→ WHAT NEEDS TO BE DONE
Once you have read the data below, print all of it exactly.

→ RECORD EXTRACTS

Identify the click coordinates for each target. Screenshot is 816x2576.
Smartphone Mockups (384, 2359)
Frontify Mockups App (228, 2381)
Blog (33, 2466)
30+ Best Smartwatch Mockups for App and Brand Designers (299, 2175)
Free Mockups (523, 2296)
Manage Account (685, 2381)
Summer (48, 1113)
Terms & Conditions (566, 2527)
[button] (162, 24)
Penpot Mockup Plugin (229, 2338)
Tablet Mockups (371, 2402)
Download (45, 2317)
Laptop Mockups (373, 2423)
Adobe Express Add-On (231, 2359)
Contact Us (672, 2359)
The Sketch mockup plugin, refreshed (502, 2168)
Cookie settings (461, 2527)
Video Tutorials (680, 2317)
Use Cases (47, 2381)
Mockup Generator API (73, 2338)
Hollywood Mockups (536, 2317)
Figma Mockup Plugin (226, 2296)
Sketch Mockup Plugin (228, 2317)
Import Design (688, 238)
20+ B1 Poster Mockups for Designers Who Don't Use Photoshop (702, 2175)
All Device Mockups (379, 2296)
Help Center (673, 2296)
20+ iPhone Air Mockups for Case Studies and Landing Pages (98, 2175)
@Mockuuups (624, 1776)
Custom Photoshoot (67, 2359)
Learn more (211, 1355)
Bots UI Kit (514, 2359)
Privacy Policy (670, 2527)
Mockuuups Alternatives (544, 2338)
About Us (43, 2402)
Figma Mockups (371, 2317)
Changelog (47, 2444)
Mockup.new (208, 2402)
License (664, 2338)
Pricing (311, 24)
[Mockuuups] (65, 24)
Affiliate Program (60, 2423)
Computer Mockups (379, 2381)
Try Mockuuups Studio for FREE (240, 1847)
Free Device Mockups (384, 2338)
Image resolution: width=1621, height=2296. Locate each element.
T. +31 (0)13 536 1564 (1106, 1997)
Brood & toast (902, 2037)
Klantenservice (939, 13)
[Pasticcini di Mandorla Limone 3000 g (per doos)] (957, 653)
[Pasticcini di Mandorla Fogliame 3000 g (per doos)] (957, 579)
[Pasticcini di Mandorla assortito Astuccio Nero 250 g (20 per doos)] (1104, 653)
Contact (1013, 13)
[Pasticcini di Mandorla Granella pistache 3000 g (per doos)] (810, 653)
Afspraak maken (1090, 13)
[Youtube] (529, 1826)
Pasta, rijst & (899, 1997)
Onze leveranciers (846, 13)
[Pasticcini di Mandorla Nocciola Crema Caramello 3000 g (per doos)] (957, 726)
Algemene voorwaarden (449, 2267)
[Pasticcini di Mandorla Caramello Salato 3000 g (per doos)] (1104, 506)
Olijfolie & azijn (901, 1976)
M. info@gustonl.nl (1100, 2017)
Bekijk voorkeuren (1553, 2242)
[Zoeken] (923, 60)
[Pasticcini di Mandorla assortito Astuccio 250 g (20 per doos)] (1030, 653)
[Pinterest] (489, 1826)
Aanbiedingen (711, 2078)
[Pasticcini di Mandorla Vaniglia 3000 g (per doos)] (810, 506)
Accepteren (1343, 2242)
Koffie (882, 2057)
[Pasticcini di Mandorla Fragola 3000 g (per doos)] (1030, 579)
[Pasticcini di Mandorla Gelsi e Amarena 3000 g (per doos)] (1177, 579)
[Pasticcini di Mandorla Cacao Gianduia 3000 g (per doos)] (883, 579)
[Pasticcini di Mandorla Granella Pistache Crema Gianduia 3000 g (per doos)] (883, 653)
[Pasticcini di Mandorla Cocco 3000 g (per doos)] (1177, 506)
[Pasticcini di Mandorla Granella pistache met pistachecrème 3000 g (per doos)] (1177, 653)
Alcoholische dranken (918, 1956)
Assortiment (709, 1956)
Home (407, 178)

→ RESPONSE AREA
Identify the click coordinates for each target. Screenshot is 816x2576.
Smartphone Mockups (384, 2359)
Frontify Mockups App (228, 2381)
Blog (33, 2466)
30+ Best Smartwatch Mockups for App and Brand Designers (299, 2175)
Free Mockups (523, 2296)
Manage Account (685, 2381)
Summer (48, 1113)
Terms & Conditions (566, 2527)
[button] (162, 24)
Penpot Mockup Plugin (229, 2338)
Tablet Mockups (371, 2402)
Download (45, 2317)
Laptop Mockups (373, 2423)
Adobe Express Add-On (231, 2359)
Contact Us (672, 2359)
The Sketch mockup plugin, refreshed (502, 2168)
Cookie settings (461, 2527)
Video Tutorials (680, 2317)
Use Cases (47, 2381)
Mockup Generator API (73, 2338)
Hollywood Mockups (536, 2317)
Figma Mockup Plugin (226, 2296)
Sketch Mockup Plugin (228, 2317)
Import Design (688, 238)
20+ B1 Poster Mockups for Designers Who Don't Use Photoshop (702, 2175)
All Device Mockups (379, 2296)
Help Center (673, 2296)
20+ iPhone Air Mockups for Case Studies and Landing Pages (98, 2175)
@Mockuuups (624, 1776)
Custom Photoshoot (67, 2359)
Learn more (211, 1355)
Bots UI Kit (514, 2359)
Privacy Policy (670, 2527)
Mockuuups Alternatives (544, 2338)
About Us (43, 2402)
Figma Mockups (371, 2317)
Changelog (47, 2444)
Mockup.new (208, 2402)
License (664, 2338)
Pricing (311, 24)
[Mockuuups] (65, 24)
Affiliate Program (60, 2423)
Computer Mockups (379, 2381)
Try Mockuuups Studio for FREE (240, 1847)
Free Device Mockups (384, 2338)
Image resolution: width=1621, height=2296. Locate each element.
T. +31 (0)13 536 1564 (1106, 1997)
Brood & toast (902, 2037)
Klantenservice (939, 13)
[Pasticcini di Mandorla Limone 3000 g (per doos)] (957, 653)
[Pasticcini di Mandorla Fogliame 3000 g (per doos)] (957, 579)
[Pasticcini di Mandorla assortito Astuccio Nero 250 g (20 per doos)] (1104, 653)
Contact (1013, 13)
[Pasticcini di Mandorla Granella pistache 3000 g (per doos)] (810, 653)
Afspraak maken (1090, 13)
[Youtube] (529, 1826)
Pasta, rijst & (899, 1997)
Onze leveranciers (846, 13)
[Pasticcini di Mandorla Nocciola Crema Caramello 3000 g (per doos)] (957, 726)
Algemene voorwaarden (449, 2267)
[Pasticcini di Mandorla Caramello Salato 3000 g (per doos)] (1104, 506)
Olijfolie & azijn (901, 1976)
M. info@gustonl.nl (1100, 2017)
Bekijk voorkeuren (1553, 2242)
[Zoeken] (923, 60)
[Pasticcini di Mandorla assortito Astuccio 250 g (20 per doos)] (1030, 653)
[Pinterest] (489, 1826)
Aanbiedingen (711, 2078)
[Pasticcini di Mandorla Vaniglia 3000 g (per doos)] (810, 506)
Accepteren (1343, 2242)
Koffie (882, 2057)
[Pasticcini di Mandorla Fragola 3000 g (per doos)] (1030, 579)
[Pasticcini di Mandorla Gelsi e Amarena 3000 g (per doos)] (1177, 579)
[Pasticcini di Mandorla Cacao Gianduia 3000 g (per doos)] (883, 579)
[Pasticcini di Mandorla Granella Pistache Crema Gianduia 3000 g (per doos)] (883, 653)
[Pasticcini di Mandorla Cocco 3000 g (per doos)] (1177, 506)
[Pasticcini di Mandorla Granella pistache met pistachecrème 3000 g (per doos)] (1177, 653)
Alcoholische dranken (918, 1956)
Assortiment (709, 1956)
Home (407, 178)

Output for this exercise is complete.